There are three core trim levels available. Pure is the entry level and has air-conditioning, Bluetooth connectivity, automatic headlights, rear parking sensors and autonomous emergency braking, with 18-inch alloy wheels adding external distinction. The Luxe adds 'InTouch' navigation, climate control, cruise control and heated seats, as well as lane-departure warning and automatic wipers.
Sport cars are set apart by a restyled grille, bumper and side skirts as well as 19-inch wheels and have lower, stiffer sports suspension for sharper handling. There are also the Luxe Tech and Sport Tech trims, which add DAB radio, active cruise control and blind-spot monitoring to the regular equipment list. Both also offer an 'around view' camera and automatic parking.
One neat feature is active noise cancellation, which works in similar fashion to noise-cancelling headphones by transmitting noise at a certain frequency to drown out background sounds, is an option on Q30s with the 2.2-litre diesel engine.
Practicality & boot space
Outright practicality is often shunted into second place by style in this class, but the Q30 is still likely to be used as a family hatchback by many buyers, so it should put in a decent showing. The Q30 isn't as big inside as a Volkswagen Golf, with headroom feeling comparatively tight both in the front and rear. The chunky rear window pillars contribute to a slightly cramped feel in the rear seats, too.
Boot space is 430 litres –slightly more than both the BMW 1 Series and Audi A3 and a good deal bigger than the Mercedes A-Class’ 341 litres. Space inside is decent, too, although the sloping roofline may restrict headroom a bit for taller occupants.
Reliability & safety
Infiniti didn’t appear in our 2019 Driver Power customer satisfaction survey – a reflection of the fact that there just aren’t many Infiniti owners out there – but parent company Nissan was ranked just outside the top 10, in 11th place out of 30 brands.
The Q30 isn’t likely to cause massive headaches for owners, even after the company has left Europe. With Q30 parts being shared across Nissan, Renault and Mercedes models, servicing your Infiniti in the coming years shouldn’t be a painful experience, and it should prove relatively affordable when taken to Nissan dealerships.
The Mercedes A-Class on which the Q30 is based also didn’t feature in the survey, but we’d expect reliability to be pretty good, as the Infiniti uses plenty of tried-and-tested components.
Safety-wise, the Q30 comes with all the latest technology, including parking assistance. blind-spot warning, forward collision warning, emergency braking, auto-dimming headlights and active cruise control, which automatically maintains a safe distance from the car in front.
The car was crash-tested by Euro NCAP towards the end of 2015 and achieved the full five-star rating.
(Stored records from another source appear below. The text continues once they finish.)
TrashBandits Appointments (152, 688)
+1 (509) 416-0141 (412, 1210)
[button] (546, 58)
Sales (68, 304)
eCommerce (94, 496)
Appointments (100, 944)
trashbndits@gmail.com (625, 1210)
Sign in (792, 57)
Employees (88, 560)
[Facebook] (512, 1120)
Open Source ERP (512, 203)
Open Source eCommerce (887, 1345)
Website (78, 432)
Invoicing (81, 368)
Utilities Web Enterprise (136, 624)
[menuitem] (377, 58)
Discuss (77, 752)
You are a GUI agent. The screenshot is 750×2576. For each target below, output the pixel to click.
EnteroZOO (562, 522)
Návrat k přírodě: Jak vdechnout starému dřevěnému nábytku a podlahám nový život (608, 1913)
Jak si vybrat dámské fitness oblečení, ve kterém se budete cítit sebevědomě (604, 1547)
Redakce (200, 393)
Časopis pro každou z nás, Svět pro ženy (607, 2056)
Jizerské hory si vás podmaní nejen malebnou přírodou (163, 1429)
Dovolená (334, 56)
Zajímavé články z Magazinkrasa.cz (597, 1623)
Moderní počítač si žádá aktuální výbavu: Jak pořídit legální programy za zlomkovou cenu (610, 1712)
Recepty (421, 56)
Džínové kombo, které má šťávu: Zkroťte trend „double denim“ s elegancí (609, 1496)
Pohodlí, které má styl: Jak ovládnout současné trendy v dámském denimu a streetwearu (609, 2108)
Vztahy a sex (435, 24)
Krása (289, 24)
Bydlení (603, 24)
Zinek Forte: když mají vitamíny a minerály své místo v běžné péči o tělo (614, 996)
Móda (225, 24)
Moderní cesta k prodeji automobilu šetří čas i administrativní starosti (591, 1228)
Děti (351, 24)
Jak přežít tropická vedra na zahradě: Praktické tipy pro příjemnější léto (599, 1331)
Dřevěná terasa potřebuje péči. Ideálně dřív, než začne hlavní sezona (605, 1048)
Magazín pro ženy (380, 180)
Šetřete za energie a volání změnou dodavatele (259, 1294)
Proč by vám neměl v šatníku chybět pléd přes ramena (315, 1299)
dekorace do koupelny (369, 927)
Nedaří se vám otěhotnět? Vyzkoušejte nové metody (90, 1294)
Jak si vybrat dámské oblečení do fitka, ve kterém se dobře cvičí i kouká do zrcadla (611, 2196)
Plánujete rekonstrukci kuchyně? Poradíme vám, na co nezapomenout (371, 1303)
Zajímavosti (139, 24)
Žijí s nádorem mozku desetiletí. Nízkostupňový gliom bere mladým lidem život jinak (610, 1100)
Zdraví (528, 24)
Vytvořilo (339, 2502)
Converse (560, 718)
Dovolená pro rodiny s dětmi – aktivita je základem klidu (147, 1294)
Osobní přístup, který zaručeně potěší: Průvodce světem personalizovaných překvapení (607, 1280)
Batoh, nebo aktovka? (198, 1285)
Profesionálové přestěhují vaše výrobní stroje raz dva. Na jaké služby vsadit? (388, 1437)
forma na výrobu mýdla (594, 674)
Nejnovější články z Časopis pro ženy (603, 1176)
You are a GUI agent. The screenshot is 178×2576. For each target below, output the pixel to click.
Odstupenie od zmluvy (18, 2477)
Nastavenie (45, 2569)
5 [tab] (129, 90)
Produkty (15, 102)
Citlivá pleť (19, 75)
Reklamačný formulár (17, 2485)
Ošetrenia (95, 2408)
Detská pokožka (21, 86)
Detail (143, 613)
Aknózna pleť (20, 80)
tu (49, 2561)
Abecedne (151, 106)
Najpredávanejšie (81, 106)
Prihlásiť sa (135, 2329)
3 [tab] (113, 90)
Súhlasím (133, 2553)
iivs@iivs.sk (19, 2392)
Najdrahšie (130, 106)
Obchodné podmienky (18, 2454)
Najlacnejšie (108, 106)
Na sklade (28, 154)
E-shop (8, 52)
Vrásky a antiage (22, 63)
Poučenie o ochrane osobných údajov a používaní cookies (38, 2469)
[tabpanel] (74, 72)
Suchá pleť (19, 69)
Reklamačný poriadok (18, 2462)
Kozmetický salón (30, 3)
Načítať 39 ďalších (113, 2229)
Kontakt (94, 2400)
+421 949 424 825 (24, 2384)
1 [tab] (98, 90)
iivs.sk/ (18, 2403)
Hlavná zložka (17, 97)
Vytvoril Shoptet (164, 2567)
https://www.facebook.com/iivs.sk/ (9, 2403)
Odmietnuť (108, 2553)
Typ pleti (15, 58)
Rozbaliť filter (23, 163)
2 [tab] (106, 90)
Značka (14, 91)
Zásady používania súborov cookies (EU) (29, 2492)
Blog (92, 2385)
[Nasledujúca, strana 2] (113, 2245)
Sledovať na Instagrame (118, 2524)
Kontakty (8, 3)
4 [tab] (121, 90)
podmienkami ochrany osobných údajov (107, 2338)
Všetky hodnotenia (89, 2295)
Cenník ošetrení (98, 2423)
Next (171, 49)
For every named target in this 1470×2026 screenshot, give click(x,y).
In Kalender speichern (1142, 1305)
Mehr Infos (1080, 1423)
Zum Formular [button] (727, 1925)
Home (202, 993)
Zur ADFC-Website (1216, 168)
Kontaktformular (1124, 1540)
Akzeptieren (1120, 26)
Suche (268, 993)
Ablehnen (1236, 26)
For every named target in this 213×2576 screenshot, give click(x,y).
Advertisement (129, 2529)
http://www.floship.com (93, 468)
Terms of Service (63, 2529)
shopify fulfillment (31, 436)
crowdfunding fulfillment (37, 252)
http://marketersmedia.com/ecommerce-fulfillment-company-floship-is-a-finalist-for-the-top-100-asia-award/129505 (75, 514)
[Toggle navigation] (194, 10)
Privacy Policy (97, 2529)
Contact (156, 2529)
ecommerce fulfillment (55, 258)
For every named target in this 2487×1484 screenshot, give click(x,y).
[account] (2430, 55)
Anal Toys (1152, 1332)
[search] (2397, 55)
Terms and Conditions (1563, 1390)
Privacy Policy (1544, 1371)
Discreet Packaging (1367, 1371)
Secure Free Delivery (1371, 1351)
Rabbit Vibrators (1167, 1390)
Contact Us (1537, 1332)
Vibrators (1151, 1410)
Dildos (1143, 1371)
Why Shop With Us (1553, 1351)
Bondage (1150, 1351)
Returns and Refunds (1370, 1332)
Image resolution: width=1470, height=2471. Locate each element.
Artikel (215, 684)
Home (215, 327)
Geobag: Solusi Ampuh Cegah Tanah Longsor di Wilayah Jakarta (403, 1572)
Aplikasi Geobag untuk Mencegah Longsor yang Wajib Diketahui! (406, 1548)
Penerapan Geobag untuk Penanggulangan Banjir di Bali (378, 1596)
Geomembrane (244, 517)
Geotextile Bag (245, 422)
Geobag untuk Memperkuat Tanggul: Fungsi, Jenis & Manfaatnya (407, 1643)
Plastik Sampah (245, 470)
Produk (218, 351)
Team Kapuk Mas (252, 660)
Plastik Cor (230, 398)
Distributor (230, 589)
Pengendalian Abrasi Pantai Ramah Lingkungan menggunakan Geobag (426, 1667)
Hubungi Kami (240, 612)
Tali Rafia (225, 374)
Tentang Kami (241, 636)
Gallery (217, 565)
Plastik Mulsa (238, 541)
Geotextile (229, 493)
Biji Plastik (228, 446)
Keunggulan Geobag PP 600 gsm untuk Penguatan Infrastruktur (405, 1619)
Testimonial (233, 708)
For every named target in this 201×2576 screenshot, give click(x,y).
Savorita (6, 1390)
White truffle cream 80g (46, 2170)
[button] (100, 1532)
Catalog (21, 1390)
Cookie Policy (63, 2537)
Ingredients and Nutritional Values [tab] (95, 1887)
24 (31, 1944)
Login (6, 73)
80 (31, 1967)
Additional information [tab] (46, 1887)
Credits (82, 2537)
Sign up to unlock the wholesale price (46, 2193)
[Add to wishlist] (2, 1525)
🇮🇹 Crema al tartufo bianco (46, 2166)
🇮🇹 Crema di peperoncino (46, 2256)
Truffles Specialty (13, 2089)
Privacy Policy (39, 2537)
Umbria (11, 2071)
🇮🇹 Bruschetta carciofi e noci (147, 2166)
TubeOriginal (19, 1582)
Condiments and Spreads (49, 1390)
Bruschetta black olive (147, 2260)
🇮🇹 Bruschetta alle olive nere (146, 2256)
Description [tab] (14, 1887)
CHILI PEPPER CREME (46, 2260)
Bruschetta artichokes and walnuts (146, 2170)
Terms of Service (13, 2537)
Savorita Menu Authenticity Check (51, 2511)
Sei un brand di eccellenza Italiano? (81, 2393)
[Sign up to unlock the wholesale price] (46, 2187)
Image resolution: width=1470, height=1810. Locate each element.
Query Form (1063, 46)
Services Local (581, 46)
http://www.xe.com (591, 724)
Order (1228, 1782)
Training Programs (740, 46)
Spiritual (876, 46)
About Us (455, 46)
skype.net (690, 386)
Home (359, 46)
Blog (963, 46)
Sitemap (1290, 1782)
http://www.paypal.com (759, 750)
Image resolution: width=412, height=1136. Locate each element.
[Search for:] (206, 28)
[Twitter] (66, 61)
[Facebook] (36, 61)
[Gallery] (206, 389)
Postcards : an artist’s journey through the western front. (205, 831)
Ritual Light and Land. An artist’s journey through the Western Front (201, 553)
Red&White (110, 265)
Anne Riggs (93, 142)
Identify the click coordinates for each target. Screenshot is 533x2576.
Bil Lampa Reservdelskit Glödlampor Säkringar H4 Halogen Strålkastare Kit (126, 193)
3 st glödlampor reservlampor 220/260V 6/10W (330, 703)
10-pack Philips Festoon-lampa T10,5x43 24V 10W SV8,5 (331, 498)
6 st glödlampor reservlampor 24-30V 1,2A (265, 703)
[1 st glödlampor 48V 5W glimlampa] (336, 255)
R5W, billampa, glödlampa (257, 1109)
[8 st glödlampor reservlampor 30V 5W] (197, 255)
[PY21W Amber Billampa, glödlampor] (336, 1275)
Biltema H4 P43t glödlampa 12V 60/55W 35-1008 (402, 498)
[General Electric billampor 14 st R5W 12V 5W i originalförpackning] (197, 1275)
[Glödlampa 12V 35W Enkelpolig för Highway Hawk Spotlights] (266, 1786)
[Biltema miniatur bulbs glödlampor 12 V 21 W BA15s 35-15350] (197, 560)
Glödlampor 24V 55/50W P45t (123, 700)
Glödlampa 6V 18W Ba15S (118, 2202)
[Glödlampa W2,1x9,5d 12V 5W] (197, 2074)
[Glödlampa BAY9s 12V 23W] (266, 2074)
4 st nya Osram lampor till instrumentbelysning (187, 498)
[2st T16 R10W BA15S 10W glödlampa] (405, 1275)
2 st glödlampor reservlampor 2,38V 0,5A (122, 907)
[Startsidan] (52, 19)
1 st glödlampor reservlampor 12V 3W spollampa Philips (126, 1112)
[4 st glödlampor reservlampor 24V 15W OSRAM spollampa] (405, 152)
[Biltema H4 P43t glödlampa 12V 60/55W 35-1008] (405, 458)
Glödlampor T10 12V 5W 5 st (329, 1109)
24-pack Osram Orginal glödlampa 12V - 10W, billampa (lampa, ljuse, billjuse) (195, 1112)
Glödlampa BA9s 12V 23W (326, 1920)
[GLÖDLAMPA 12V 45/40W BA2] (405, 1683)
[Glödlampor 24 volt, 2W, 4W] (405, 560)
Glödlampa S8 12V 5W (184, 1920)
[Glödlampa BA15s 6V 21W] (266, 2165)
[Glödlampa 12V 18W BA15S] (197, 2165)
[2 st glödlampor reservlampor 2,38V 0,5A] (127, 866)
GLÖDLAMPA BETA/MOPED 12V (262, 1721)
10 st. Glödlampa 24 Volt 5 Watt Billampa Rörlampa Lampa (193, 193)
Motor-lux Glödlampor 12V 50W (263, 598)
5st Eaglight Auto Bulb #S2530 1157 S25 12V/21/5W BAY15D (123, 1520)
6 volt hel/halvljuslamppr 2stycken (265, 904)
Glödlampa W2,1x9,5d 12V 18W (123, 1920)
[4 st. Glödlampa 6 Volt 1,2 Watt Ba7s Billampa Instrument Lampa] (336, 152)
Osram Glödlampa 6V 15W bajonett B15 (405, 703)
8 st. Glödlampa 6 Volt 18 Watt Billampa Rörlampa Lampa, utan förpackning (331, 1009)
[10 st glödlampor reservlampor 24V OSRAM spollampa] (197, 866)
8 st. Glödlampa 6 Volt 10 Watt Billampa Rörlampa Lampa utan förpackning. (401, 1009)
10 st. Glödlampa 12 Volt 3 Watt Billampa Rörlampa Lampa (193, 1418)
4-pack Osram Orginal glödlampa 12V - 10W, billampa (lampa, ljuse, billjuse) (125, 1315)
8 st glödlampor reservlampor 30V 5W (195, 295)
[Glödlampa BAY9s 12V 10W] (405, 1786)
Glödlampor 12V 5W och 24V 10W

It scored 84% for adult occupant protection, 86% for child occupant protection and a particularly impressive 91% for pedestrian protection on its way to the maximum rating.
Price, value for money & options
Infiniti offers seven trim levels, with the entry-level referred to as Q30 SE. Premium models include a more luxurious and better-equipped interior, while the Premium InTouch adds features including sat nav and Premium Tech brings LED automatic headlights, Nappa leather seat facings and wooden trim.
Sport is a more driver-focused version that comes with sports seats as standard, plus a leather-wrapped, flat-bottomed steering wheel and sporty aluminium pedals, while Sport InTouch adds a navigation system.
The Q30’s 2019 starting price of £21,315 was more than you would have paid for the cheapest BMW 1 Series or Audi A3, and it rises to £25,000 for mid-range models, all the way up to over £30,000 for the top-of-the-range Sport version. In this respect, the Q30 was not especially well priced compared to the competition.